Infantino, from Platini prodigy to FIFA boss

GIANI-INFANTINO

“We will restore the image of FIFA and the respect of FIFA and everyone in the world will applaud us,” – Gianni Infantino/AFP

ZURICH, February 26 – Gianni Infantino made his name as UEFA’s master of ceremonies until scandal forced his boss Michel Platini out of the race for the FIFA presidency.

On Friday, after a remarkable journey, the shaven-headed Swiss-Italian lawyer ascended to the job that Platini coveted so much — the most powerful man in world football.

Since becoming UEFA general secretary in 2009, the 45-year-old Infantino became best known to the football public as the man who takes out the lottery balls when the draw is made for the Champions League.

Behind the scenes he also played a key role in giving the European confederation the financial power to rival FIFA.

He was very much a behind-the-scenes figure much valued by Europe’s leading clubs who battle for Champions League honours and riches each season.
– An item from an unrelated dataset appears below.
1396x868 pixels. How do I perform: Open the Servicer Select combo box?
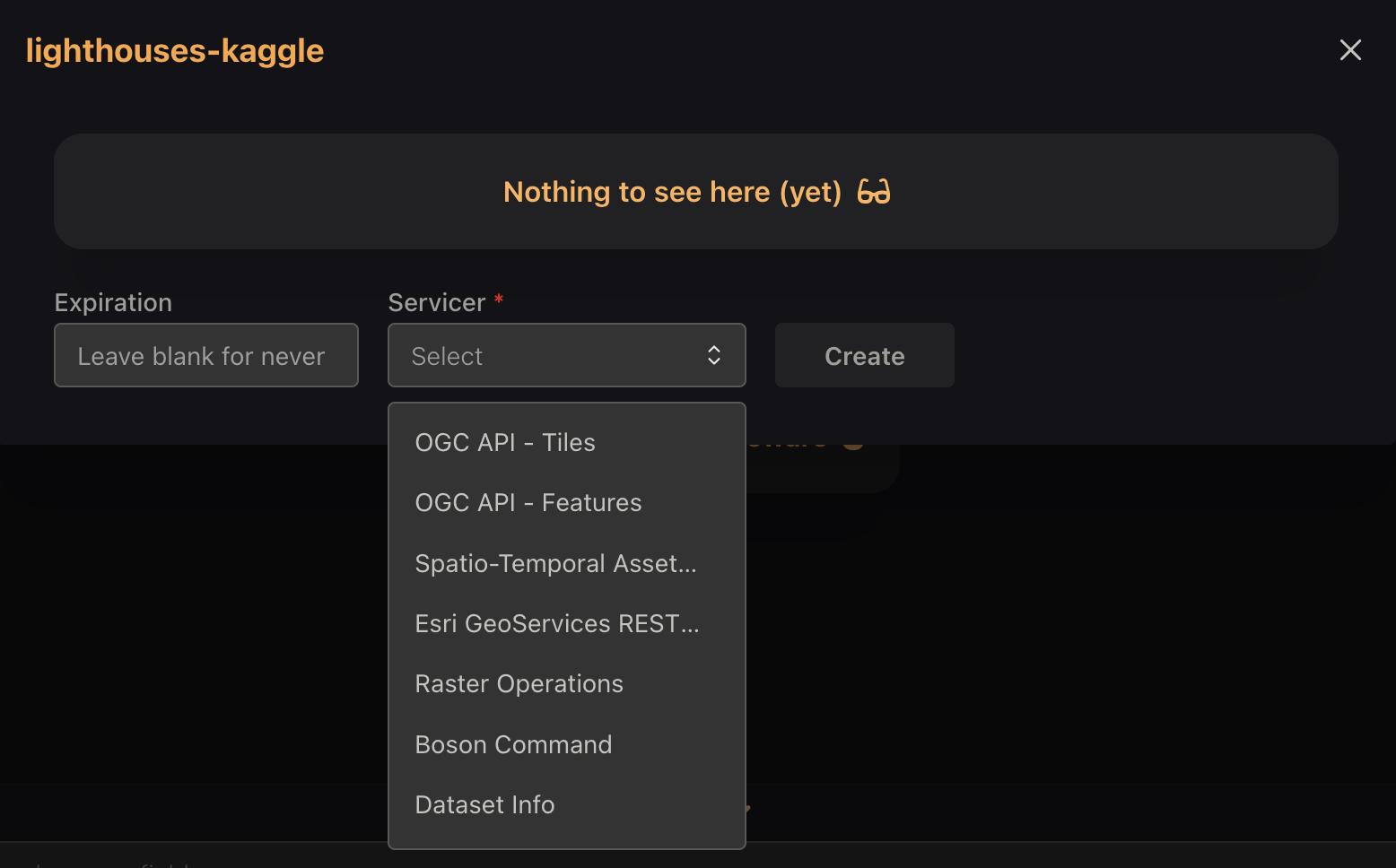pos(567,355)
Infantino was born in Brigue, less than 10 kilometres (six miles) from Viege, the home village of Sepp Blatter, the man he has now replaced as FIFA president.
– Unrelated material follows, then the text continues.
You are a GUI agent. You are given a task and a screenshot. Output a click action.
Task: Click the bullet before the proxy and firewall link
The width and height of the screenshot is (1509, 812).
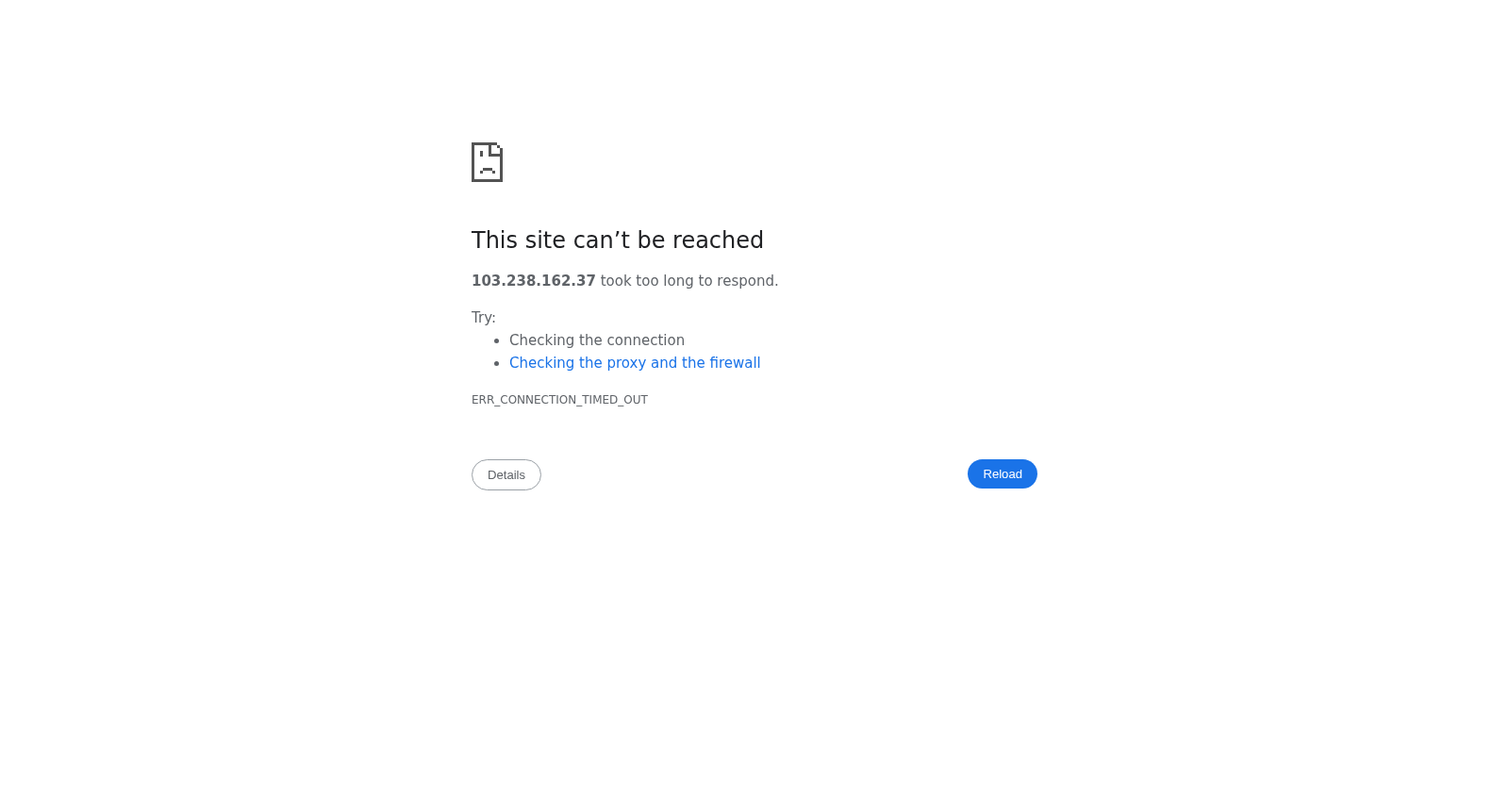pos(496,363)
But his rise would not have come without Platini’s downfall over a suspect 2 million Swiss francs (1.8 million euros, $2 million) payment that Blatter approved to the Frenchman in 2011.

Platini is currently serving a six-year ban imposed by FIFA.

“We will restore the image of FIFA and the respect of FIFA and everyone in the world will applaud us,” Infantino told Friday’s FIFA Congress after his election.

“I want to work with all of you together in order to restore and rebuild a new era of FIFA where we can put again football at the centre of the stage.”

Infantino is multilingual, speaking English, German, French, Spanish and Italian. He is also a workaholic trusted by the big clubs who were Platini’s major backers.

Infantino has proposed increasing the 32-team World Cup to 40 countries while saying FIFA should consider allowing two or more countries to host the event.

In his campaign, he said he wanted to give $5 million every four years to each member association and $40 million to each of the six continental confederations.

“He was named as a manager, but he knows how to do politics,” said one member of Platini’s entourage recently.

Infantino has Swiss and Italian nationality and is an Inter Milan supporter.

Former secretary general of the International Centre for Sports Studies at the University of Neuchatel, Infantino joined UEFA in 2000 to take charge of its legal and commercial affairs and gradually rose through the ranks.

According to his UEFA CV, Infantino handled contacts with the European Union and governments as well as clubs.

He helped create UEFA’s financial fair play rules that have aimed to rein in profligate clubs by stopping them spending more than they earn.